In the United States, families tend to be atomized, spread out over several states. They sometimes have trouble tolerating each other when they come together for Thanksgiving, or Christmas, even during the best of times. They might find it difficult to get along, in bad times. There is already too much loneliness in this country, and I doubt that economic collapse will cure it.[/i]

I don’t know about everyone else here, but I’ve been to a few family gatherings where things got pretty tense. I don’t if it will be worse during economic hard times or not. We’ll see, I guess.

Take care,

Curt

I don’t remember!

"baran: from the can to the pan to the man" and pat our stomachs.

Ha ha. It almost sounds like life in the army, you know? Weird industrialized food in the middle of nowhere.

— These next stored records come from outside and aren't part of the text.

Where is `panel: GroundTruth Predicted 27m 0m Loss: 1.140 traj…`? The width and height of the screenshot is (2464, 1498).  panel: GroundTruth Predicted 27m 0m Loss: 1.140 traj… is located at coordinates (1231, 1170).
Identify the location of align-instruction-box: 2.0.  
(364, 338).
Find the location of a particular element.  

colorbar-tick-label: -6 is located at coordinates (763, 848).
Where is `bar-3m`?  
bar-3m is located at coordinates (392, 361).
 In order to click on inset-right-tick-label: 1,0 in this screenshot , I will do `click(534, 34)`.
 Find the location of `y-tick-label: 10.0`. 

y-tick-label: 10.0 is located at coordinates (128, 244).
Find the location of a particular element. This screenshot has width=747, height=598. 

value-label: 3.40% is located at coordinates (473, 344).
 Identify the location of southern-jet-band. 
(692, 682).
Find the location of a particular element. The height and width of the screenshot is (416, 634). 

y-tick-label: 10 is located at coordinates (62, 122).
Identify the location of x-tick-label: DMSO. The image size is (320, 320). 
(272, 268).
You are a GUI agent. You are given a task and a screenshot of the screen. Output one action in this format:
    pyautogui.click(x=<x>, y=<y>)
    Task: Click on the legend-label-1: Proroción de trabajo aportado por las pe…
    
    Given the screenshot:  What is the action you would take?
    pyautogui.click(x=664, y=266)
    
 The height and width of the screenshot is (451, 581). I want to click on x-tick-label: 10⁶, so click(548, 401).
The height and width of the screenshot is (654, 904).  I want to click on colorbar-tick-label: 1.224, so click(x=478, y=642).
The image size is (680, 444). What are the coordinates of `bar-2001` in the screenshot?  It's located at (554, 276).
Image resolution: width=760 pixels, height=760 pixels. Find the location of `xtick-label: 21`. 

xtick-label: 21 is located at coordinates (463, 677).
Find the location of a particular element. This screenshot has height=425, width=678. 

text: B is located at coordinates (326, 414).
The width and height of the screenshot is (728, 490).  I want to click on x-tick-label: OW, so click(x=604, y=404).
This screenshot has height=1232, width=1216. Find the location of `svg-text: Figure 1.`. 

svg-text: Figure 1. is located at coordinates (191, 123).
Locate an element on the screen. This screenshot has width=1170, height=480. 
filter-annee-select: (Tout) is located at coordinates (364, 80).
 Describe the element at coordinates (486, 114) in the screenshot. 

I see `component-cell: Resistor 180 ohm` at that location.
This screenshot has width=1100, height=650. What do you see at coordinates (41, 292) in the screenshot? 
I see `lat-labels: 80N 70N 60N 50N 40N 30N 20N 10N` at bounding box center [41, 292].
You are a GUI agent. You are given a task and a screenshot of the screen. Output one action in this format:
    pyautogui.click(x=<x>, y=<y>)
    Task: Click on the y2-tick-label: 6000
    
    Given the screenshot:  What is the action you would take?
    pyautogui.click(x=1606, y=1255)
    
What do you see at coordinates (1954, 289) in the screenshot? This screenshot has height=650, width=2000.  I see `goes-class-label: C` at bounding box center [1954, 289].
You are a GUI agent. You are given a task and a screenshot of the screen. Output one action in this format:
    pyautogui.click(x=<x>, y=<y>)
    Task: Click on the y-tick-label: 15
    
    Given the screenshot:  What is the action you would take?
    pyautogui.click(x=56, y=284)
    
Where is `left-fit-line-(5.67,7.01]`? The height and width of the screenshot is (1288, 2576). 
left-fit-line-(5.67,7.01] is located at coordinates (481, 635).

I found Voyin as a puppy just rotting on the sidewalk. He had a leg wound. All the Russian passers-by just ignored him. It blew my mind…nobody even paid the least attention! I couldn’t handle it. A puppy! And I don’t even like dogs. They smell bad.

Curt-

I also found Orlov’s comments on American family hilarious. ‘Family values’ indeed. Christ. Fortunately I have a family of wacky enough types that enough the non-collapse ones will come around sooner or later.

locke, i think i do have the prints somewhere of the dogs on the roof. the unfortunate thing is that i could never take a shot that was as interesting as the concept i saw in front of me. but if i find any i’ll try to share them somehow. but i think you may be on target about the “conspicuous hanging out” concept. i don’t think the dogs were trying to intimidate the humans, but they were definitely making their presence known to the other packs of dogs.

willem & curt, i agree: the family reliance thing is going to suck for most of us. i like my in-laws better than i like my own parents. but i know it will be difficult to live with either when the shit goes down. i think one of the most difficult things–despite the natural grating that will happen from personalities that haven’t adjusted to each other–will be getting everyone to see the situation for what it really is: the end of the old and the beginning of the new. we won’t be able to rely on old ways of thinking and doing, and getting someone you’re living with to buy into that news will be tough.

my host dad in Kz didn’t like his wife’s parents, but they could agree on pretty much anything over a bottle of vodka. (damn that babushka could put it down.) we don’t have as good of a social lubricant here in the bible belt.